Transformers and Baluns — Impedance Matching in Practice

A transformer consists of two or more coils of wire wound on a common core. When AC current flows through the primary winding, it creates a changing magnetic field in the core, which induces a voltage in the secondary winding. The ratio of primary to secondary voltage is determined by the ratio of turns.

Turns ratio and voltage:
V_S / V_P = N_S / N_P

Where V_S = secondary voltage, V_P = primary voltage, N_S = secondary turns, N_P = primary turns

Example: A transformer has 100 primary turns and 25 secondary turns. The primary voltage is 120V. What is the secondary voltage?
V_S = 120 × (25/100) = 120 × 0.25 = 30V

Impedance Transformation

The most important application of transformer theory for amateur radio is impedance transformation. A transformer does not just transform voltage — it transforms impedance by the square of the turns ratio.
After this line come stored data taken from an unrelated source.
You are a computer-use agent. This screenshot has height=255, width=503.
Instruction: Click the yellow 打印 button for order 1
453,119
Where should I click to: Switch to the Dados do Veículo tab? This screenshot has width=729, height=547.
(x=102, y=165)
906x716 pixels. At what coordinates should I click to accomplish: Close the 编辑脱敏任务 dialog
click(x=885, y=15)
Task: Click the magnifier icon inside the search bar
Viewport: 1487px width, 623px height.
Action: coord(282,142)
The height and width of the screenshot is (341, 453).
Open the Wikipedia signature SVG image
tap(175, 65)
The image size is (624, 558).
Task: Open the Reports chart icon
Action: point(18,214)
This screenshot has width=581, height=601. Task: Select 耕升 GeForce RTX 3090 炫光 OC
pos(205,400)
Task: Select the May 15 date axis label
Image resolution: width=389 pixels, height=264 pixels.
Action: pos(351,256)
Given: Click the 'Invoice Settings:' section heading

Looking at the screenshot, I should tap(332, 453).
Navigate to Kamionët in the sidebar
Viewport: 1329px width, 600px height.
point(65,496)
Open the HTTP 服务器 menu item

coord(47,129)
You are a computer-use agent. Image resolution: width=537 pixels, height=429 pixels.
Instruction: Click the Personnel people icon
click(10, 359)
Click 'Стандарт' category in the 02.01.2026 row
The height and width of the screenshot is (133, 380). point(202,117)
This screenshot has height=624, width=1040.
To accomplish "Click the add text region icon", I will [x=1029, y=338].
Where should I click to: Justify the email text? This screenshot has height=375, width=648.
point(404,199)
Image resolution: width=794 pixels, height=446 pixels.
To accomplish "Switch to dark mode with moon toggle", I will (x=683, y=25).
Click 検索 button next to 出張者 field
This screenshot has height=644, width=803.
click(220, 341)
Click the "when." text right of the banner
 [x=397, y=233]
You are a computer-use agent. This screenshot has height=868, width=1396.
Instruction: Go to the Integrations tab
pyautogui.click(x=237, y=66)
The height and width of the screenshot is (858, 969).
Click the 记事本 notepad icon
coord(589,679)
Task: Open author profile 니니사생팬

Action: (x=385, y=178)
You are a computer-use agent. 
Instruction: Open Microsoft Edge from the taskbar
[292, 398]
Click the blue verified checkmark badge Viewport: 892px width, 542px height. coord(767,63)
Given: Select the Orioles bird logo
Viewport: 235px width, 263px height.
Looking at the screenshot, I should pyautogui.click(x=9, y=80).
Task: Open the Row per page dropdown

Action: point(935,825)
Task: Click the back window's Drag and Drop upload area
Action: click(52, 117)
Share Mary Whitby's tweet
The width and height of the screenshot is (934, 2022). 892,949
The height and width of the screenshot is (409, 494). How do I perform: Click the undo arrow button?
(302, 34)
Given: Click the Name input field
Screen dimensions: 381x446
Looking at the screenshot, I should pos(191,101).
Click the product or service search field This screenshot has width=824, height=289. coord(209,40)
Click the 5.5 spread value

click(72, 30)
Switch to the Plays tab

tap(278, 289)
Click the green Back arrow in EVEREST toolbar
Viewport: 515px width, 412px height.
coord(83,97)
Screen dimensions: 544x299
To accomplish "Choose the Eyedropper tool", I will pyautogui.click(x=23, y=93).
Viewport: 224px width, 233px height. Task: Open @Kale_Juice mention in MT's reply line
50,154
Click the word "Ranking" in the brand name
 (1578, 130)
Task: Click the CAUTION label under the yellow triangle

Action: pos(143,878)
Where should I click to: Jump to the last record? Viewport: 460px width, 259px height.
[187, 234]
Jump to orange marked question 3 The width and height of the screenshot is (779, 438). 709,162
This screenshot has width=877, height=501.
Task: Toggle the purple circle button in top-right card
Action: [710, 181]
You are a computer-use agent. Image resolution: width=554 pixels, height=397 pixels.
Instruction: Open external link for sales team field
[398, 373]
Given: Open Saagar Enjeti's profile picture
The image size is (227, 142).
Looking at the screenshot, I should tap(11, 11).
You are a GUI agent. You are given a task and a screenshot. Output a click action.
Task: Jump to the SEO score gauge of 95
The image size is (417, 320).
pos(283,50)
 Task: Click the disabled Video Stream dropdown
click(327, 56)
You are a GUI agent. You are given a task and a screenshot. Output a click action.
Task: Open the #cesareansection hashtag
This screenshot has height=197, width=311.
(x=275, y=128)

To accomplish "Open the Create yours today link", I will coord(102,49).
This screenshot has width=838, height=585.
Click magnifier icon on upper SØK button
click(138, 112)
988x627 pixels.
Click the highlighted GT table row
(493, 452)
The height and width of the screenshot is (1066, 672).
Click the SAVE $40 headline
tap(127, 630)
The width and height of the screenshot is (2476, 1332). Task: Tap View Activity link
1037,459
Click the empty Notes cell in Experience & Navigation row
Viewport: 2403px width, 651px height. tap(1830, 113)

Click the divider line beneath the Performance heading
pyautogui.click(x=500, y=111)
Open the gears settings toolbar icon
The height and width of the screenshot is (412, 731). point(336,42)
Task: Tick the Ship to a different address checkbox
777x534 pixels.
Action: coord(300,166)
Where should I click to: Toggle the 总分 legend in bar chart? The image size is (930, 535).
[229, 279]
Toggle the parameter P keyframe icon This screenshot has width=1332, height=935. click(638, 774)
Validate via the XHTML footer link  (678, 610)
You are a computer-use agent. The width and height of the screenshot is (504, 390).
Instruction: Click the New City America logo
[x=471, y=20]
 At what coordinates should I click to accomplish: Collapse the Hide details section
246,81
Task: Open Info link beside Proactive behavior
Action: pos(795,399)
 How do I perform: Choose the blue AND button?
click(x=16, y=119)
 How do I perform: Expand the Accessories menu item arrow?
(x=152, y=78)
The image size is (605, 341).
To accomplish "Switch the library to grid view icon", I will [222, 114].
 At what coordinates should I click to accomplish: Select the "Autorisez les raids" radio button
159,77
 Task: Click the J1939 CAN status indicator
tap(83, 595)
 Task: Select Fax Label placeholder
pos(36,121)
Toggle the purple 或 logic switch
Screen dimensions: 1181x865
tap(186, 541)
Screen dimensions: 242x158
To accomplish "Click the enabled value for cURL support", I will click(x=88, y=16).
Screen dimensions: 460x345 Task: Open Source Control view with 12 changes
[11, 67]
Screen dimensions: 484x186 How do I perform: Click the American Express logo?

This is what makes baluns and antenna matching transformers work.

Impedance transformation formula:
Z_S / Z_P = (N_S / N_P)²

Example 1 — 4:1 balun:
A 4:1 balun has a turns ratio of 2:1. How does it transform impedance?
Z_S / Z_P = (1/2)² = 1/4
If Z_P = 200 ohms, then Z_S = 200 × (1/4) = 50 ohms

This is exactly what a 4:1 balun does: it transforms the 200-ohm impedance of a folded dipole or ladder-line-fed antenna to the 50-ohm impedance your coax and transmitter expect.

Example 2 — 9:1 balun (for end-fed half-wave antennas):
Z_S / Z_P = (1/3)² = 1/9
If Z_P = 450 ohms, then Z_S = 450 / 9 = 50 ohms

End-fed half-wave antennas present approximately 2,000 to 5,000 ohms at the feed point. A 49:1 or 64:1 transformer steps that down toward 50 ohms. These are the matching transformers used in popular EFHW antenna designs.

Baluns — BALanced to UNbalanced

A balun converts between a balanced transmission line (where both conductors carry equal and opposite signals, like a dipole's two elements or ladder line) and an unbalanced transmission line (where one conductor is grounded, like coaxial cable). Without a balun at the junction of a balanced antenna and unbalanced coax, common-mode current flows on the outside of the coax shield. This current causes RF in the shack, distorts the antenna's radiation pattern, and can increase interference to nearby electronics.

There are two fundamentally different types of balun:

Current balun (choke balun): Forces equal and opposite currents in the two antenna elements regardless of the impedance conditions. Does this by presenting a high impedance to common-mode current while passing differential (antenna) current freely. The 1:1 current balun made from coax wound on a ferrite core is the standard choice for connecting a center-fed dipole to 50-ohm coax. It does not transform impedance — it only blocks common-mode current.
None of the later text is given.